===== Items =====

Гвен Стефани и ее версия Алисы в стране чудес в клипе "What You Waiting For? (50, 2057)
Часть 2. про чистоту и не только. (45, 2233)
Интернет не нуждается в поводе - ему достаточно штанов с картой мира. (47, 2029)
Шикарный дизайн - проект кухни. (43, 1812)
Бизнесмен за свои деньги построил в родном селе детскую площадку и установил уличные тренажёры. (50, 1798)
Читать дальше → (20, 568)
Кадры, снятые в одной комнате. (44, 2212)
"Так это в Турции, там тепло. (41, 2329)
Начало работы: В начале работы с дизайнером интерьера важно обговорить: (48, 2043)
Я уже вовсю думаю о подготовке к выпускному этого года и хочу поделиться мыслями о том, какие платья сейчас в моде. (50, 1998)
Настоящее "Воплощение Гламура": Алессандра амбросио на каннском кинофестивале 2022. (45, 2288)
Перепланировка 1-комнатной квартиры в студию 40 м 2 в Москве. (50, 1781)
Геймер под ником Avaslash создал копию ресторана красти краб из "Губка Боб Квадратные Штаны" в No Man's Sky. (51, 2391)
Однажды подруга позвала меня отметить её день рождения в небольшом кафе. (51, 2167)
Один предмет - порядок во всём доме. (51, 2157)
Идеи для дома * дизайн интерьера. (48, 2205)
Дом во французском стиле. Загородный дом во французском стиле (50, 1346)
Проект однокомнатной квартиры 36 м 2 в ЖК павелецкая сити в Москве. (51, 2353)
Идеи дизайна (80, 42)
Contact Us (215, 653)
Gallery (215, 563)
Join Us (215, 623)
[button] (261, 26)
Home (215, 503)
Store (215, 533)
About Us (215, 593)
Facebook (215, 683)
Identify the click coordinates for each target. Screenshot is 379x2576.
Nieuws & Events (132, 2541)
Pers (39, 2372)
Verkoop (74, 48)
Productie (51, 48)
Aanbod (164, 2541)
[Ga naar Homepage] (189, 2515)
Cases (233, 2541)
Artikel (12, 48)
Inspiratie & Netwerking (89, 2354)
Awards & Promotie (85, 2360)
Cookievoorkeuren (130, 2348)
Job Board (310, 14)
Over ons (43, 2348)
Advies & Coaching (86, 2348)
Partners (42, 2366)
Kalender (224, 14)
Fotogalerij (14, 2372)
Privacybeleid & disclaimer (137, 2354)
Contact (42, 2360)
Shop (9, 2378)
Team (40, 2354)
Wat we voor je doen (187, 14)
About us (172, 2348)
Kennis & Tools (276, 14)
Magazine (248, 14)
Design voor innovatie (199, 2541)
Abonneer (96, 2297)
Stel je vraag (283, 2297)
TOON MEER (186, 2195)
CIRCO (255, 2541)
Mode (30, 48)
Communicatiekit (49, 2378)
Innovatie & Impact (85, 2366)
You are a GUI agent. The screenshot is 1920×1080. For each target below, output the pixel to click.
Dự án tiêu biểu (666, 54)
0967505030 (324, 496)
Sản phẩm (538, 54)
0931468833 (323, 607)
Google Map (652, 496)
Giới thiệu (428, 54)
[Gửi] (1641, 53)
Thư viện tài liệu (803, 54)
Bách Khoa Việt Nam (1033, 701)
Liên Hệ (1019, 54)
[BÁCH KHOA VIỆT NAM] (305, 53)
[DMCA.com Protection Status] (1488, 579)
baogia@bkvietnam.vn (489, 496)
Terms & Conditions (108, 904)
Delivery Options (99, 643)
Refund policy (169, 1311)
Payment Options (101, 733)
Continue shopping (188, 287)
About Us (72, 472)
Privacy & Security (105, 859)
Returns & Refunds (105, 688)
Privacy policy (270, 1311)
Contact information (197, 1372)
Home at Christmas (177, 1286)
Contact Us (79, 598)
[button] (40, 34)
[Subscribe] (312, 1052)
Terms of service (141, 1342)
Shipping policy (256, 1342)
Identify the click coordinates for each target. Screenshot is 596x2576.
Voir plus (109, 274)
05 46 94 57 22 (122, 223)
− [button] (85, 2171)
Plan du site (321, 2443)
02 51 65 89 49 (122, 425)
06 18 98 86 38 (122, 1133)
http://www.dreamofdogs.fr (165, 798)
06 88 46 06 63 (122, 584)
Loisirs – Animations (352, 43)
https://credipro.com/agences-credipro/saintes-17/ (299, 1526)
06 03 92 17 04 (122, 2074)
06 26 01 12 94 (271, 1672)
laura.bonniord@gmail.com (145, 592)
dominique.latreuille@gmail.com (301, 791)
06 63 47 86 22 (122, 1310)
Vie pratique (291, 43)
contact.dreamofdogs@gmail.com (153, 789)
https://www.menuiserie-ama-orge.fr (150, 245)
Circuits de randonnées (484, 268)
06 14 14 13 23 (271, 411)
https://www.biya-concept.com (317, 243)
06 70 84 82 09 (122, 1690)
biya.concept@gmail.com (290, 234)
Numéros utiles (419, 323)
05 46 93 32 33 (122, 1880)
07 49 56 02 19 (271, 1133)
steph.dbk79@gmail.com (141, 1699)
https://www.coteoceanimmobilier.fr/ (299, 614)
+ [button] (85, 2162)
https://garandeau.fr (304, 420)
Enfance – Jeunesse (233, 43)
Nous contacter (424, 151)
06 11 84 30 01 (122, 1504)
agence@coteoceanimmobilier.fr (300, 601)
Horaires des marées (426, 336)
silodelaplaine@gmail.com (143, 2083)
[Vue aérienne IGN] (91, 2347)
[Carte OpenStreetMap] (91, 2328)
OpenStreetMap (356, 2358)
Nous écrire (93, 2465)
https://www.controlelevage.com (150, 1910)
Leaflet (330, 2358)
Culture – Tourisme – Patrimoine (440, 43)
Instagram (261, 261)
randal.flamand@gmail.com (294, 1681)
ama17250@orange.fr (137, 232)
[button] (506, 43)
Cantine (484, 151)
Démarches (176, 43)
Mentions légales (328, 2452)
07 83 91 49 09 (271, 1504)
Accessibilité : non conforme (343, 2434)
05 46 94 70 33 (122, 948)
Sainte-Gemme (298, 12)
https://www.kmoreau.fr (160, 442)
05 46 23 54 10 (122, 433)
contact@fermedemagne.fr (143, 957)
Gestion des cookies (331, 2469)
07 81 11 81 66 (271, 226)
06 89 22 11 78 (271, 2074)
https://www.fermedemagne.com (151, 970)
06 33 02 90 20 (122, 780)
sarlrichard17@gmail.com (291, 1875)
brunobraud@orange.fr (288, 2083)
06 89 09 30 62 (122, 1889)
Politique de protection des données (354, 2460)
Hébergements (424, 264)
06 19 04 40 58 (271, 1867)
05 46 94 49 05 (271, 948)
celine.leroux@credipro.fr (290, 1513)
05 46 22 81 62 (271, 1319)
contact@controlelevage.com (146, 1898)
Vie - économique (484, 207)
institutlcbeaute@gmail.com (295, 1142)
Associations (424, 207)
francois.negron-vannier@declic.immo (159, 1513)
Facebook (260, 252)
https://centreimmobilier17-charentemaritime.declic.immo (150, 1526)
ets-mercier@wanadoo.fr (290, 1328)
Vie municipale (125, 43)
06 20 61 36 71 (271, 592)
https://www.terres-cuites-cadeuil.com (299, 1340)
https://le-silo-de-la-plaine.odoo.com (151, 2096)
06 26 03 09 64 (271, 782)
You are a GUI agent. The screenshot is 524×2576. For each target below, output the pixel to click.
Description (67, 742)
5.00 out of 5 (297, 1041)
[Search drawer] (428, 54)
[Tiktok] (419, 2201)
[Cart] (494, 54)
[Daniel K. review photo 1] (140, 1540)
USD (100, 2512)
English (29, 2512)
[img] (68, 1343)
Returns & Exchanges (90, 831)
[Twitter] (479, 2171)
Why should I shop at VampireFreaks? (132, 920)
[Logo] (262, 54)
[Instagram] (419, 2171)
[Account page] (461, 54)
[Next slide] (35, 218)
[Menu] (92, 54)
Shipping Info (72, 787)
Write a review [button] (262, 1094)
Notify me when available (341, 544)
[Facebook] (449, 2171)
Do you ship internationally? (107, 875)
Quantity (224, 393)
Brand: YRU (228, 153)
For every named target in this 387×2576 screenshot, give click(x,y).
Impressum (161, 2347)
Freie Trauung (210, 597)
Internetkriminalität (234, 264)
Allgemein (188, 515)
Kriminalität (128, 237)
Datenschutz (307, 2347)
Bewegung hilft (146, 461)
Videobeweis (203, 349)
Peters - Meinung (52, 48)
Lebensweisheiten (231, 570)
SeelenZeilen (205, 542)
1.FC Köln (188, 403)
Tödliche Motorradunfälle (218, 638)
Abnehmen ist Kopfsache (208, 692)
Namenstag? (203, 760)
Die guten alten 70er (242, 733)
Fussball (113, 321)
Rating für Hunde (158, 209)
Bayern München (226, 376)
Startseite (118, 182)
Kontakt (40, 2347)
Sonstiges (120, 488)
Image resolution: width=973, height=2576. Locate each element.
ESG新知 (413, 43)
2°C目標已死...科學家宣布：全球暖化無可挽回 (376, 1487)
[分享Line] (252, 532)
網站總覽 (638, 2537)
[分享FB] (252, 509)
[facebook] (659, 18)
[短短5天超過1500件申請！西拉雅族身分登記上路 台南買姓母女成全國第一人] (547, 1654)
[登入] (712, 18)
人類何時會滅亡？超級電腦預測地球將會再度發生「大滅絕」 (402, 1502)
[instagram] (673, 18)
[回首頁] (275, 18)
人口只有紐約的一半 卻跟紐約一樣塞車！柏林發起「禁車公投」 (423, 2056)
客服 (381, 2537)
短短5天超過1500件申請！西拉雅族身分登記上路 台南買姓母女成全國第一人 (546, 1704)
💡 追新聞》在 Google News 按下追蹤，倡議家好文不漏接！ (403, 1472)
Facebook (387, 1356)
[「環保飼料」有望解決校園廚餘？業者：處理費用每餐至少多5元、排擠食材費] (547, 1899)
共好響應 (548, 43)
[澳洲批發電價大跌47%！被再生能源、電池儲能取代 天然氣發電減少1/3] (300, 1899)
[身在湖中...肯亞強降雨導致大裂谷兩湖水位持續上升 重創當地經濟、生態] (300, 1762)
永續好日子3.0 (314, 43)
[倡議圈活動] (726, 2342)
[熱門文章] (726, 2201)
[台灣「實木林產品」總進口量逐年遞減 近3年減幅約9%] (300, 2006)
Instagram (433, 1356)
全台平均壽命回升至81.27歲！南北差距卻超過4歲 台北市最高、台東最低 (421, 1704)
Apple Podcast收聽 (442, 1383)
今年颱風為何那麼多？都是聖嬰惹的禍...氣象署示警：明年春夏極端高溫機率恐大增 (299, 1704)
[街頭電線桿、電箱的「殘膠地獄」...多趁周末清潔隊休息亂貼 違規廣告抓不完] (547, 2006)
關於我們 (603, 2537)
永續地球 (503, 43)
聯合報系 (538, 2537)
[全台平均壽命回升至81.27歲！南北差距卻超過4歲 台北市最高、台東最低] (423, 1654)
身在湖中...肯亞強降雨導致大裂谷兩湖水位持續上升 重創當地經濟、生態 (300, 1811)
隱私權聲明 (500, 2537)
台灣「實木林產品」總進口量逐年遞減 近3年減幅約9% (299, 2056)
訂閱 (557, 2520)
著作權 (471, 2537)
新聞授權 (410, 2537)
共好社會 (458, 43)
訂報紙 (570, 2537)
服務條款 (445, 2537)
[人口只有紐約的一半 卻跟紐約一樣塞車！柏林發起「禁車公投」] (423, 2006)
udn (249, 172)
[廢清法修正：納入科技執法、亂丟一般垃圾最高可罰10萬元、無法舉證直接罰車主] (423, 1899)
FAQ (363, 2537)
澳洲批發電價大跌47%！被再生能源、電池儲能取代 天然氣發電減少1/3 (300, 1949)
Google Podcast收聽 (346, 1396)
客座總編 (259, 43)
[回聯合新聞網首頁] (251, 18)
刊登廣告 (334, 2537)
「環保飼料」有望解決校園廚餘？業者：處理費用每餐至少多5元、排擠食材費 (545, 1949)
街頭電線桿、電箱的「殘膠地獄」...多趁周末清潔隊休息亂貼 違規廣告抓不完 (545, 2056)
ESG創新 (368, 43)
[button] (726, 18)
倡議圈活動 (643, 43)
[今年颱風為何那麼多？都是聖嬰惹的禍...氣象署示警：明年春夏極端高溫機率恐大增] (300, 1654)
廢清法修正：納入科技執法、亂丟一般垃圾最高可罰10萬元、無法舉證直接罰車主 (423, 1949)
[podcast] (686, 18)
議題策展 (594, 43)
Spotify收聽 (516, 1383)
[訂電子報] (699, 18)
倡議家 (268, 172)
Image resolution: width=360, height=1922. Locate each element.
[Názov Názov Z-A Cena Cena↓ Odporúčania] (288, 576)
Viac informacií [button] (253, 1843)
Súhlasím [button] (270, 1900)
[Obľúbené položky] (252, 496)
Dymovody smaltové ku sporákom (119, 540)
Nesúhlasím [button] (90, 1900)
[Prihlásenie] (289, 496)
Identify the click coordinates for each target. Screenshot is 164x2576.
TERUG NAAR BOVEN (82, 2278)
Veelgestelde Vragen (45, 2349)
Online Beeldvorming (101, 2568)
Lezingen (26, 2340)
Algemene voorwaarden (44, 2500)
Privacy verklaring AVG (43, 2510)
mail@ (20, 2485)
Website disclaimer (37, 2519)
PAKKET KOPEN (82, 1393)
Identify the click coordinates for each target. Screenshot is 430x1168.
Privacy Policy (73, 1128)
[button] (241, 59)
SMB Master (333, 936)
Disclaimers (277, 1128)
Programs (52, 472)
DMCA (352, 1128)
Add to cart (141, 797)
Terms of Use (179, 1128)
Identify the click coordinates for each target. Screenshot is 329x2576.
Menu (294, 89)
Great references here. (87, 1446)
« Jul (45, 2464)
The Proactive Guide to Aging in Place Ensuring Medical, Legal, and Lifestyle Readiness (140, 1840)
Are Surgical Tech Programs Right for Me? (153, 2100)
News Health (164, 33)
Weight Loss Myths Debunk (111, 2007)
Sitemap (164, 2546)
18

=====

**Set exercise**
Format the part of the items that opens with the line containing "Facebook (260, 252)" and closes with the line containing "Lebensweisheiten (231, 570)" as a numbered list, including both end lines and omitting blank lines.

**Final result**
1. Facebook (260, 252)
2. https://centreimmobilier17-charentemaritime.declic.immo (150, 1526)
3. ets-mercier@wanadoo.fr (290, 1328)
4. Vie municipale (125, 43)
5. 06 20 61 36 71 (271, 592)
6. https://www.terres-cuites-cadeuil.com (299, 1340)
7. https://le-silo-de-la-plaine.odoo.com (151, 2096)
8. 06 26 03 09 64 (271, 782)
9. You are a GUI agent. The screenshot is 524×2576. For each target below, output the pixel to click.
10. Description (67, 742)
11. 5.00 out of 5 (297, 1041)
12. [Search drawer] (428, 54)
13. [Tiktok] (419, 2201)
14. [Cart] (494, 54)
15. [Daniel K. review photo 1] (140, 1540)
16. USD (100, 2512)
17. English (29, 2512)
18. [img] (68, 1343)
19. Returns & Exchanges (90, 831)
20. [Twitter] (479, 2171)
21. Why should I shop at VampireFreaks? (132, 920)
22. [Logo] (262, 54)
23. [Instagram] (419, 2171)
24. [Account page] (461, 54)
25. [Next slide] (35, 218)
26. [Menu] (92, 54)
27. Shipping Info (72, 787)
28. Write a review [button] (262, 1094)
29. Notify me when available (341, 544)
30. [Facebook] (449, 2171)
31. Do you ship internationally? (107, 875)
32. Quantity (224, 393)
33. Brand: YRU (228, 153)
34. For every named target in this 387×2576 screenshot, give click(x,y).
35. Impressum (161, 2347)
36. Freie Trauung (210, 597)
37. Internetkriminalität (234, 264)
38. Allgemein (188, 515)
39. Kriminalität (128, 237)
40. Datenschutz (307, 2347)
41. Bewegung hilft (146, 461)
42. Videobeweis (203, 349)
43. Peters - Meinung (52, 48)
44. Lebensweisheiten (231, 570)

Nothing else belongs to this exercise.